See The Music - Bz Akira Santjago



"La mediocrità non ha consolazione più grande del pensiero che il genio non è immortale" Goethe

 Bz a 37 anni ebbe a creare la 37esima videomusica; in un futuro lontano, all'ardua sentenza dei posteri, considerato l'enorme lavoro necessario alla creazione di ogni singola cipolla elettronica e la scarsa qualità dei lavori degli altri artisti contemporanei prezzolati dallo Spettacolo, si ebbe a pensare che Bz creasse una videomusica all'anno e che fosse finanziato e protetto da qualche oscuro e facoltoso intellettualoide attempato e pederasta, amante dell'arte libera e appassionata; magari, forse e in effetti era così; si ebbe però a dimenticare e a non considerare quale enorme e furiosa forza potesse mai essere la Passione; in realtà il nostro eroe riceveva di volta in volta i lavori già pronti da un curioso e acaroforme alieno di nome Akira proveniente dal pianeta fantasma Nataraja che si nascondeva burlone dietro la Luna, complice e puttana; in cambio l'essere deforme e cornuto chiedeva cipolle in agrodolce e noccioline brasiliane;

 Se ci pensi un attimo, quasi tutti i comportamenti dell'uomo e le sue attività in sostanza non sono diverse da quelle degli animali.
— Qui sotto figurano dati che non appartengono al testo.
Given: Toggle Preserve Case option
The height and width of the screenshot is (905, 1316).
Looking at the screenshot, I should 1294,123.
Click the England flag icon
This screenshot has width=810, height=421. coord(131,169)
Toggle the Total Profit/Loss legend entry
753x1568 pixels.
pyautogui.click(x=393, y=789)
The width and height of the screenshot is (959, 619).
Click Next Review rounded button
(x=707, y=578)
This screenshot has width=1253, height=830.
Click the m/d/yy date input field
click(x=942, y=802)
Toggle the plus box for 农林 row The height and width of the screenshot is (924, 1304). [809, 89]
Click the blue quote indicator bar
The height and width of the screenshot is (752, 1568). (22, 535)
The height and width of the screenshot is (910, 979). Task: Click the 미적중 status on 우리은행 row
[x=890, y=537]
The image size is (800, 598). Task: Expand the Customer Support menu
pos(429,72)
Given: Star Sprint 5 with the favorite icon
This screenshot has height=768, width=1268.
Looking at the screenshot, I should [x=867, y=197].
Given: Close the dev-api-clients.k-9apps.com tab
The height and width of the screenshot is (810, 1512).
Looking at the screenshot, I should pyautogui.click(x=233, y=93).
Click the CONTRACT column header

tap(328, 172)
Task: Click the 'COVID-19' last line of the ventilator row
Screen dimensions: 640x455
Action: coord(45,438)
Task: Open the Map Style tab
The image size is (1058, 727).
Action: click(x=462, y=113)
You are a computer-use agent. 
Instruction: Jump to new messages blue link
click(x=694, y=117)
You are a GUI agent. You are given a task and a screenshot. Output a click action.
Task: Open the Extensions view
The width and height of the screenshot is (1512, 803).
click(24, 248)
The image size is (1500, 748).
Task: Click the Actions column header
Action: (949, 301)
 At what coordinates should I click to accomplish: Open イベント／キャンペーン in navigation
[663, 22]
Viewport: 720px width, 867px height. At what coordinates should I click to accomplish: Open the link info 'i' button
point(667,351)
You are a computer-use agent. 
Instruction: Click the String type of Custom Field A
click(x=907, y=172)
Le più avanzate tecnologie e la nostra abilità artigiana ci portano al livello dei super-scimpanzé, non di più. In realtà la differenza fra, diciamo, Platone e Nietzsche e l'uomo medio, è maggiore di quella che esiste fra lo scimpanzé e l'uomo medio. Il regno del vero spirito, del vero artista, del santo, del filosofo, sono in pochi a raggiungerlo. Perché così pochi? Perché la storia del mondo e l'evoluzione non sono esempi di progresso ma piuttosto un'infinita e futile addizione di zeri? Non si sono sviluppati i valori più importanti. I Greci 3000 anni fa non erano certo meno progrediti di noi. Allora quali sono le barriere che impediscono all'essere umano di arrivare per lo meno vicino al suo vero potenziale? La risposta a questa domanda la si può trovare in un'altra domanda. Qual è la caratteristica umana più universale? La paura. O la pigrizia?